To make sure investors don’t withdraw their money, funds are getting more stricter

Fund houses are trying everything to discourage investors from going in for early redemptions, to the extent of punishing them with fines in terms of higher exit loads.

This is getting to be an increasingly popular habit of quite a few fund houses, both small and big.The method through which this is undertaken is by revising their load structure. A very common change that the mutual fund (MF) houses have been bringing about is increasing the tenure for which withdrawals are subject to exit load, if any.

After Tata MF, ICICI Prudential MF, ING MF and Kotak MF brought changes in their load structure in almost all their equity schemes earlier, it is now the turn of UTI MF. The fund house has increased the exit load in not one, or two, but 19 of its schemes.

In a recently issued notice, UTI MF has modified the exit load applicable under its open-end equity schemes, except the index and tax-planning funds.

According to the new structure, for investments of less than Rs 2 crore in any of these schemes, an exit load of 1 per cent will be applicable for redemption within 365 days, instead of 180 days applicable earlier. For investments of Rs 2 crore and above, exit load of 0.50 per cent will be applicable for redemptions within 180 days.

Under UTI Wealth Builder Series II - Retail Plan, the exit load for investments of Rs 2 crore or more, the number of days for which exit load was applicable earlier was 365 days, whereas for all others schemes it was 180 days.

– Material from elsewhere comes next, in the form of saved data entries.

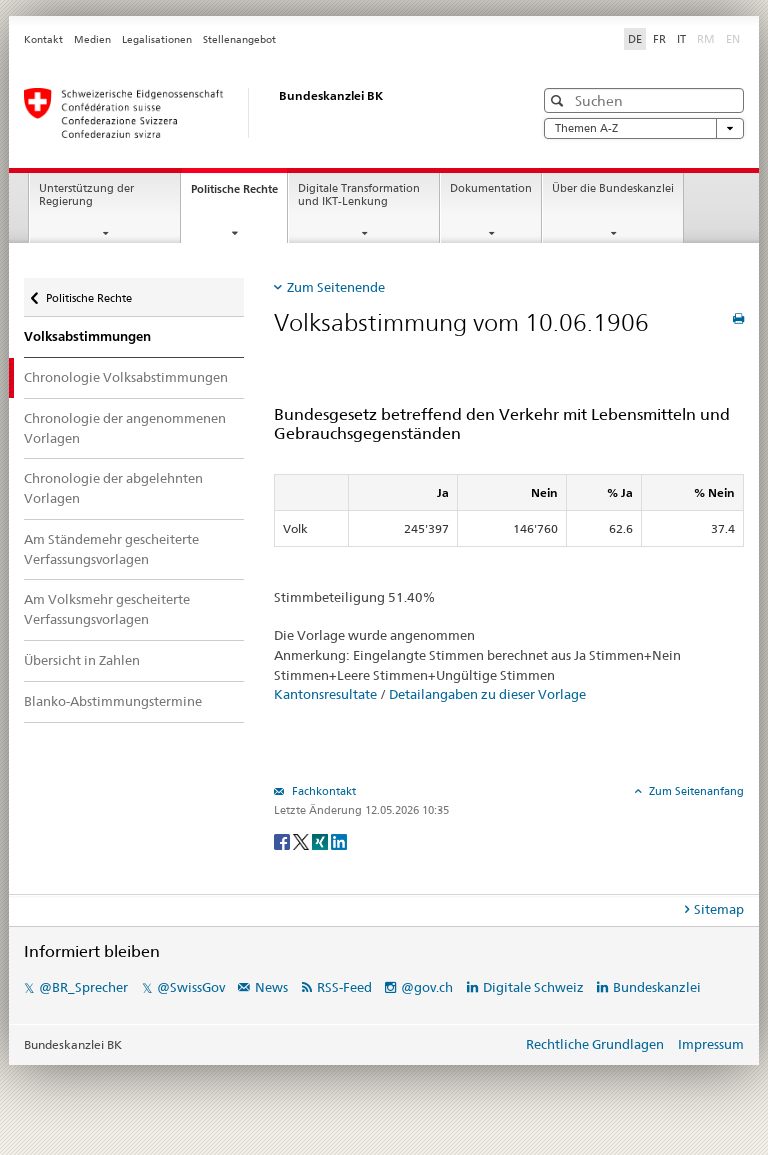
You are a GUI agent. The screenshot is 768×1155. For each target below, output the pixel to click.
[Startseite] (259, 113)
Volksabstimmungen (87, 336)
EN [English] (733, 39)
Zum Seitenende (336, 287)
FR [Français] (659, 39)
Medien (92, 39)
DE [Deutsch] (635, 39)
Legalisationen (157, 39)
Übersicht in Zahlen (82, 660)
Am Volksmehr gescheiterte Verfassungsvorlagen (107, 609)
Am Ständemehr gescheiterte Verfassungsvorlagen (111, 549)
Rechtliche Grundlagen (595, 1044)
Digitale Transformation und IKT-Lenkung (359, 195)
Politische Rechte (239, 194)
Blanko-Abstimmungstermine (113, 701)
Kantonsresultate (325, 694)
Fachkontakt (322, 791)
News (271, 987)
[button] (559, 100)
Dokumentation (491, 188)
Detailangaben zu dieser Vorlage (487, 694)
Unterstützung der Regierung (86, 195)
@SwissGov (191, 987)
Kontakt (43, 39)
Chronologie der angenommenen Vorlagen (125, 428)
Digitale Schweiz (535, 987)
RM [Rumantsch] (706, 39)
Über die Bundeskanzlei (613, 188)
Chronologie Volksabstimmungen (126, 377)
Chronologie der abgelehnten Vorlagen (113, 488)
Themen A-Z (644, 128)
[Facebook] (283, 840)
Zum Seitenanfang (695, 791)
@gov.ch (427, 987)
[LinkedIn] (339, 840)
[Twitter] (302, 840)
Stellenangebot (239, 39)
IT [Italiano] (681, 39)
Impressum (711, 1044)
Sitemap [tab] (719, 909)
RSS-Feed (344, 987)
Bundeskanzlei (657, 987)
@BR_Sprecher (83, 987)
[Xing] (321, 840)
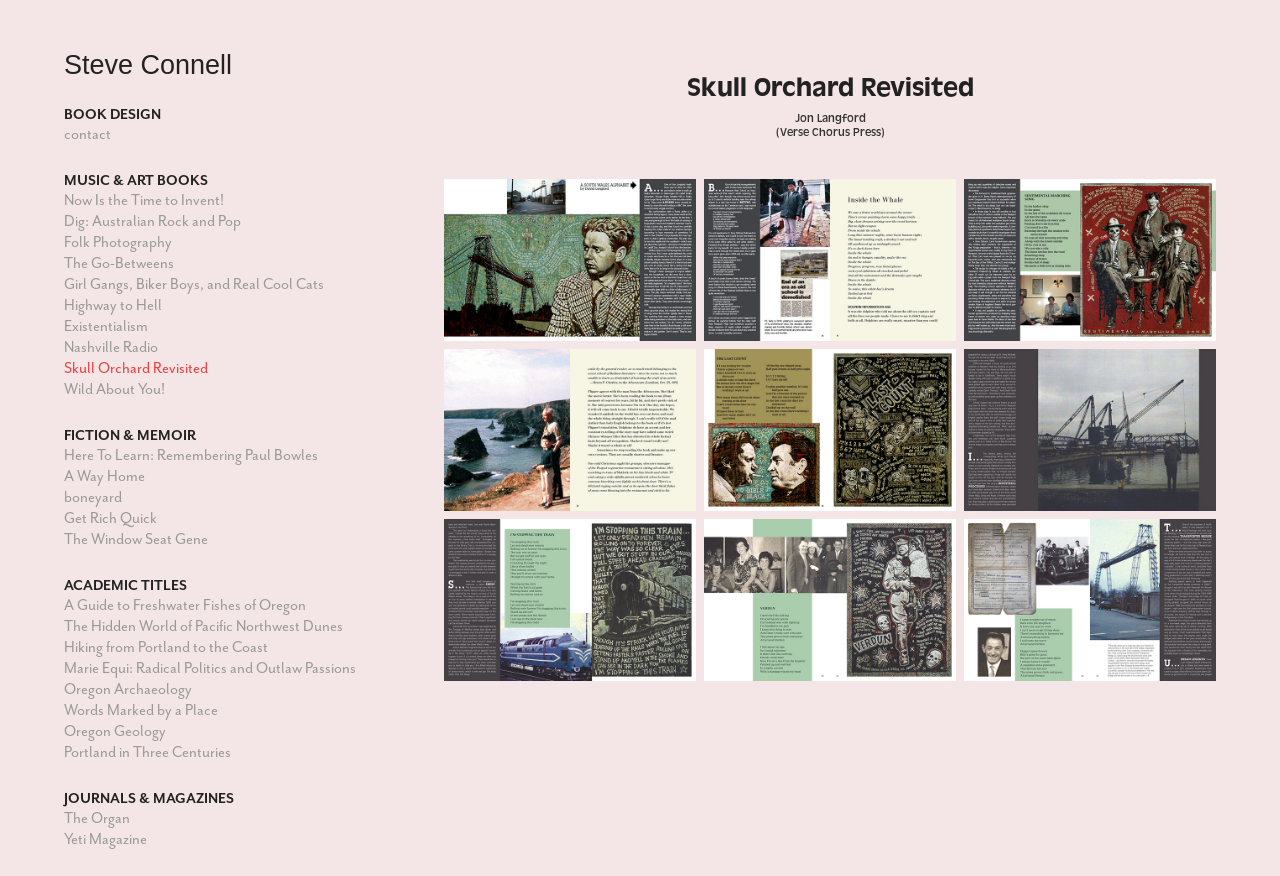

This change, according to the fund house is in line with the industry practice aimed at deterring quick redemptions, or, seen from another perspective, encouraging greater gains to be derived from long-term investments.There is however, no change in the entry load which remains 2.25 per cent for investments of less than Rs 2 crore.

Since June this year, around 60 equity schemes have revised their load structure.Tata MF had increased its load structure under Tata Index Fund to 4 per cent for redemptions within 90 days. At present, this is the highest exit load applicable under any equity scheme.

On the other hand, ICICI Prudential MF has increased the exit load applicable under all its equity schemes in the beginning of June itself. For example, under ICICI Pru Discovery Fund and ICICI Pru Dynamic Fund, the exit load of 1 per cent that it was charging for redemptions within the first 6 months and 0.50 per cent for redemptions from 6 months to 1 year has now been increased to 1 per cent for redemptions within 1 year.

As per the earlier SEBI guidelines, there was a load in existence of up to 7 per cent -- a sum of both entry and exit loads. But now after the new regulations were brought in by the market regulator, there is no entry load.